In all cases, nothing gets attributed to me unless I read every word and am in a position to verify the output. And I internalize nothing directly, besides philosophy or something. Sure can be an amazing starting point especially compared to a blank page.
dan@upvote.au 3 weeks ago
It’s good for coding if you train it on your own code base. Not for very complex code, but it’s great for common patterns and straightforward questions specific to your code base (eg “how do I load a user’s most recent order given their email address?”)
brucethemoose@lemmy.world 3 weeks ago
That and retrieval and the business use cases so far, but even then only if the results can be wrong somewhat frequently.
Evotech@lemmy.world 3 weeks ago
It’s selling the future, but nobody knows if we can actually get there
brucethemoose@lemmy.world 3 weeks ago
It’s selling an anticompetitive dystopia.
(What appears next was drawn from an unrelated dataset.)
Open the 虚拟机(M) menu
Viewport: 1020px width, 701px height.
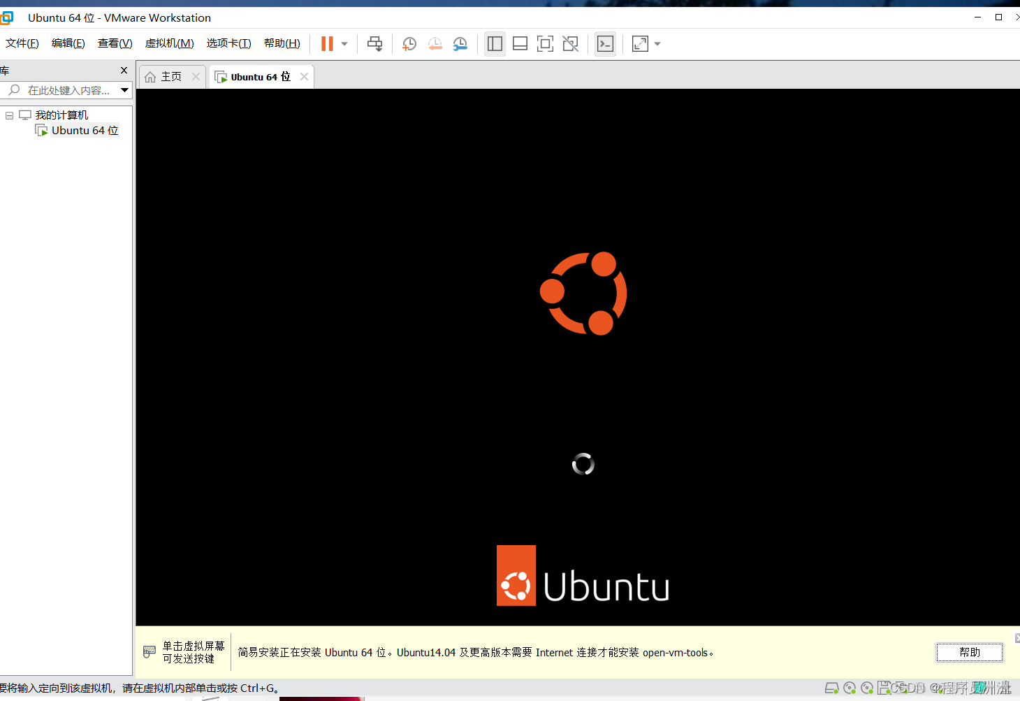[x=169, y=43]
It’s selling a Facebook monopoly vs selling the Fediverse.
We dont need 7 trillion dollars of datacenters burning the Earth, we need collaborative, open source innovation.
ininewcrow@lemmy.ca 3 weeks ago
The first part is true … no one cares about the second part of your statement.
Damage@feddit.it 3 weeks ago
What’s the source for that? It sounds hilarious
brucethemoose@lemmy.world 3 weeks ago
web.archive.org/…/openai-plan-electricity.html
billwashere@lemmy.world 3 weeks ago
Yep the current iteration is. But should we cross the threshold to full AGI… that’s either gonna be awesome or world ending. Not sure which.
brucethemoose@lemmy.world 3 weeks ago
Current LLMs cannot be AGI, no matter how big they are. The architecture just isn’t right.
Naz@sh.itjust.works 3 weeks ago
Based on what I’ve witnessed so far, people will play with their AGI units for a bit and then put them down to continue scrolling memes.
Which means it is neither awesome, nor world-ending, but just boring/business as usual.
Damage@feddit.it 3 weeks ago
I know nothing about anything, but I unfoundedly believe we’re still very far away from the computing power required for that. I think we still underestimate the power of biological brains.
merc@sh.itjust.works 3 weeks ago
What makes you think there’s a threshold?